Enabling Network Connection access on XP

T

Tony

Dear All,

There are a number of travelling staff in my client's office that need to
change there IP address on there laptop to access the internet from the
hotel. My client does not want to give them administrator access as they
include some unsophisticated staff and he worries about them compromising
their machines inadvertently.

I was thinking that it is just a matter of creating a local user account
(without Administrator privileges) on the laptop running XP, and disable the
"Prohibit access to properties of component of a LAN connection" under Local
Computer Policy -> User Configuration -> Administrative Templates ->
Network -> Network Connections. Then ask the user to logon to the laptop
locally using the local user account.

However Microsoft states that "this setting determines whether
Administrators and Network Configuration Operators can change the properties
of components used by a LAN connection. Non-administrators are already
prohibited from accessing properties of components for a LAN connection,
regardless of this setting."

Has anyone come across this problem before, and do you have any solution?
Thanks in advance.

Thanks & Regards,
Tony
 
D

Doug Knox MS-MVP

Windows XP supports alternate network configurations.

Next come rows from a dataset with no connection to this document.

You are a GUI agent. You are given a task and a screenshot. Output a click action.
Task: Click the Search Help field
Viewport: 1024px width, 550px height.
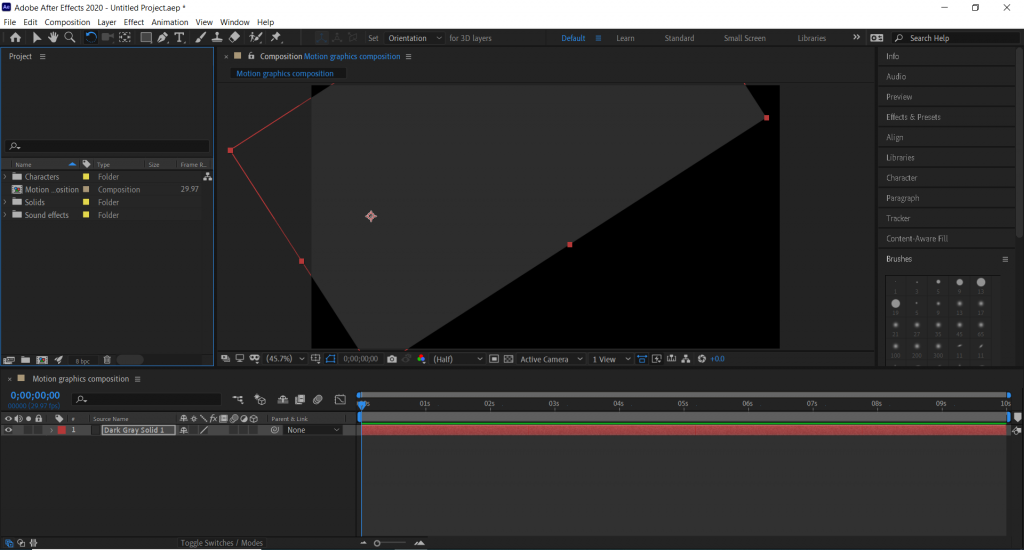coord(950,38)
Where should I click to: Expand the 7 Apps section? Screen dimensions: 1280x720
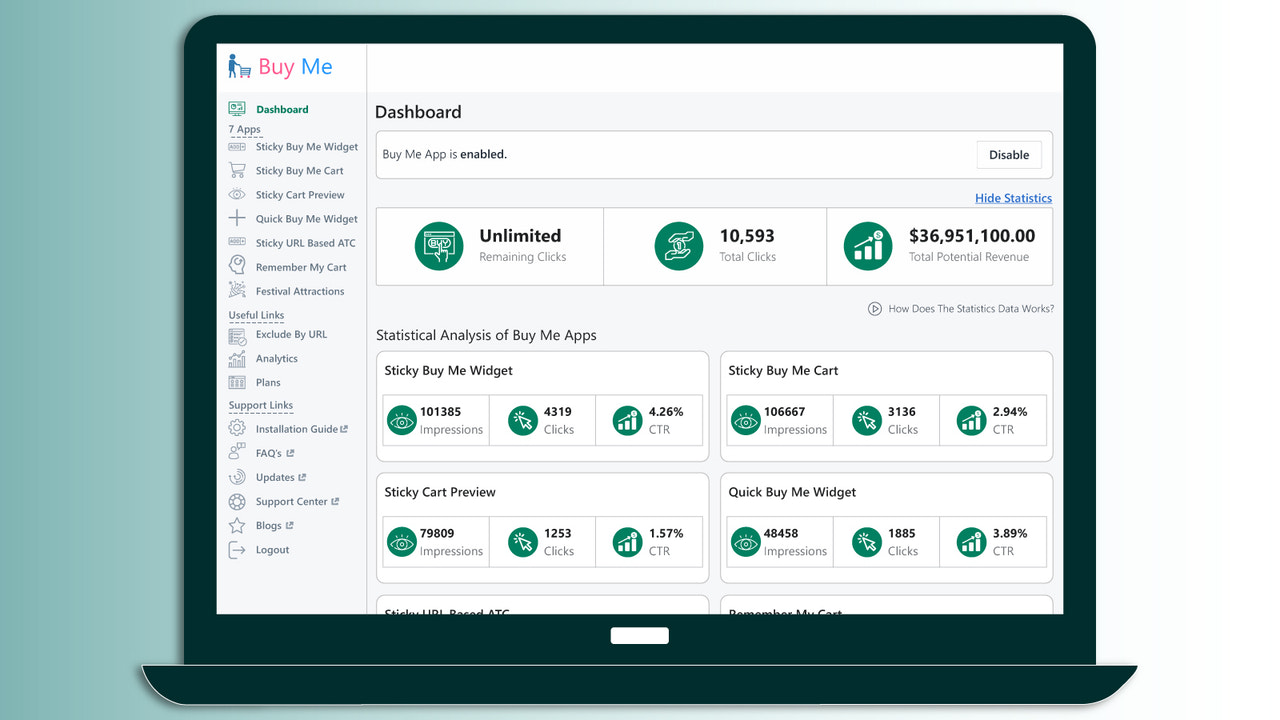(244, 129)
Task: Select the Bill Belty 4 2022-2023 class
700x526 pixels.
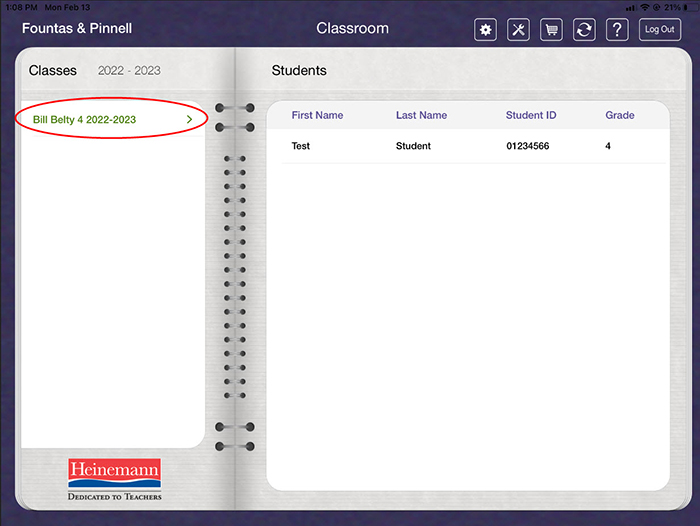Action: (x=84, y=120)
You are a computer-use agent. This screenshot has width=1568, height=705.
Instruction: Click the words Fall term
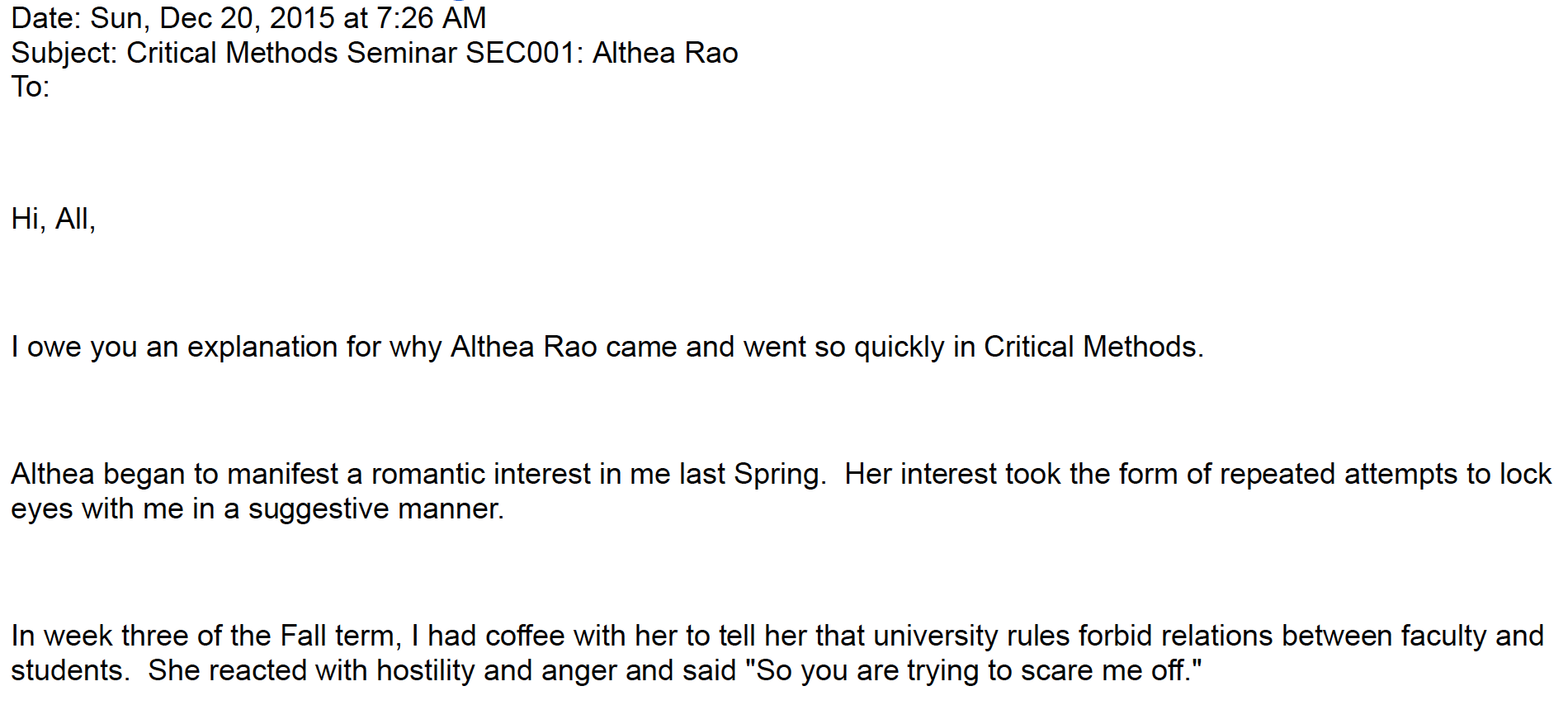(x=341, y=636)
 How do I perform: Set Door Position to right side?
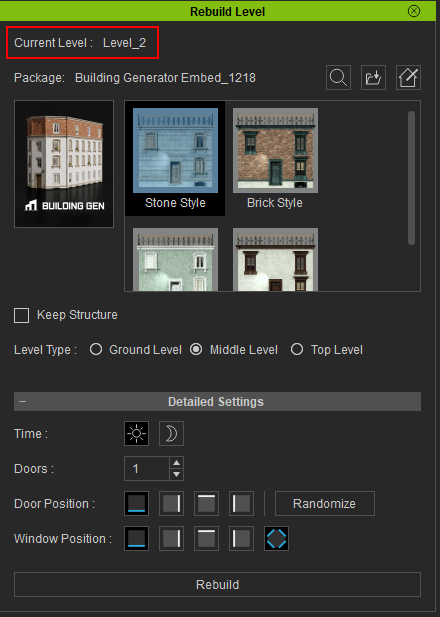[171, 503]
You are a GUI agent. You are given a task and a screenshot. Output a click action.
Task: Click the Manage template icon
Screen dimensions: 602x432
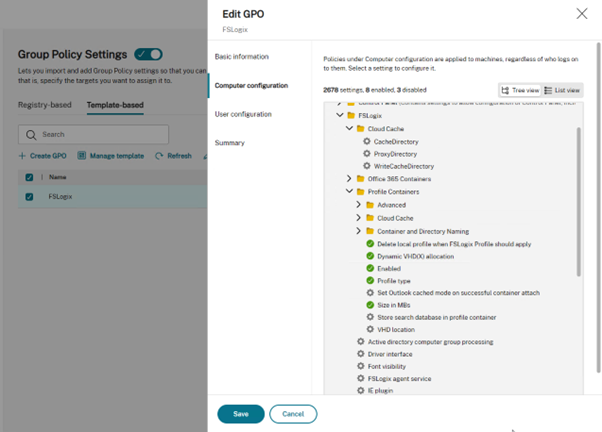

More information can be found in Help and Support.

I'm assuming that your client is using static IP addressing. If so, their setup would be the "alternate" configuration, with the primary configuration being for automatic IP and DNS Server assignment. When the network connection doesn't see a DHCP server to get an address from (hotels usually use DHCP), it falls over to the alternate configuration, which would be corporate LAN configuration.